• _Material_
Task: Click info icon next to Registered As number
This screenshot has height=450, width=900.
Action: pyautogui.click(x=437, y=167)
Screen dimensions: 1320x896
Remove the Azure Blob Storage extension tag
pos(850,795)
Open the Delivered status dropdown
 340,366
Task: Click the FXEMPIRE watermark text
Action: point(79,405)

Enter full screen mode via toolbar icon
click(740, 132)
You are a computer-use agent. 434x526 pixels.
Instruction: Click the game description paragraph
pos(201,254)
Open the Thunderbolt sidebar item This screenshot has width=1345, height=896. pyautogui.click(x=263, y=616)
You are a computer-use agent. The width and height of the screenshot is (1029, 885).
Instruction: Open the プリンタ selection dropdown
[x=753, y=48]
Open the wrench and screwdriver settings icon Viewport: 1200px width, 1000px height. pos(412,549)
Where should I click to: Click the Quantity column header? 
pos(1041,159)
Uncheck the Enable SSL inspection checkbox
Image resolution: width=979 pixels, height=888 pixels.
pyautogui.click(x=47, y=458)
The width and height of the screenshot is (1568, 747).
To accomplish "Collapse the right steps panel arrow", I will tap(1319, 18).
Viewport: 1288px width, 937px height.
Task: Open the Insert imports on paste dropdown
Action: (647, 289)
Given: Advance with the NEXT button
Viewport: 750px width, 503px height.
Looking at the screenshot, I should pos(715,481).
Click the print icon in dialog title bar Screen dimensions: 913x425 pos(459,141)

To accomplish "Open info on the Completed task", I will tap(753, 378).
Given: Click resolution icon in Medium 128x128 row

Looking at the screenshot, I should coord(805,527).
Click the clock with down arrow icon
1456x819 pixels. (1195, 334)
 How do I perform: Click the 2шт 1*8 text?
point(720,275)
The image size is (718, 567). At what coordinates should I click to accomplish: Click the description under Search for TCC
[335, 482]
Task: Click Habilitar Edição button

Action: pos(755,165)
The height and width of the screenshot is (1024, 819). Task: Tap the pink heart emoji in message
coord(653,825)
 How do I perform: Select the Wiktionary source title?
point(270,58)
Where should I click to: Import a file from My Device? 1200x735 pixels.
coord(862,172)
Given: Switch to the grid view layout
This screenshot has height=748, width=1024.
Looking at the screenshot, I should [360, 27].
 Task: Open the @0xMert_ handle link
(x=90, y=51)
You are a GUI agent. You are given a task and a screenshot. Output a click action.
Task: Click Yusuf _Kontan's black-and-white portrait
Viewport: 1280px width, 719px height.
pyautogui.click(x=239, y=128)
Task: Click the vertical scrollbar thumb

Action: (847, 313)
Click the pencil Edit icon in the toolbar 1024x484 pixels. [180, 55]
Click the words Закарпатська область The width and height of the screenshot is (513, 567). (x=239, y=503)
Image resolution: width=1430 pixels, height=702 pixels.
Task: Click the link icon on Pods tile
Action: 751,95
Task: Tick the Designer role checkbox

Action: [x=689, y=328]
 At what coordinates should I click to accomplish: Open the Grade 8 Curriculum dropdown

• _What is required_
Substitute "drop-down list" for every "dropdown" in the data, from the first line through the line with "pyautogui.click(x=47, y=458)", and return only those lines with nothing else changed.

• _Completed task_
Task: Click info icon next to Registered As number
This screenshot has height=450, width=900.
Action: pyautogui.click(x=437, y=167)
Screen dimensions: 1320x896
Remove the Azure Blob Storage extension tag
pos(850,795)
Open the Delivered status drop-down list
 340,366
Task: Click the FXEMPIRE watermark text
Action: point(79,405)

Enter full screen mode via toolbar icon
click(740, 132)
You are a computer-use agent. 434x526 pixels.
Instruction: Click the game description paragraph
pos(201,254)
Open the Thunderbolt sidebar item This screenshot has width=1345, height=896. pyautogui.click(x=263, y=616)
You are a computer-use agent. The width and height of the screenshot is (1029, 885).
Instruction: Open the プリンタ selection drop-down list
[x=753, y=48]
Open the wrench and screwdriver settings icon Viewport: 1200px width, 1000px height. pos(412,549)
Where should I click to: Click the Quantity column header? 
pos(1041,159)
Uncheck the Enable SSL inspection checkbox
Image resolution: width=979 pixels, height=888 pixels.
pyautogui.click(x=47, y=458)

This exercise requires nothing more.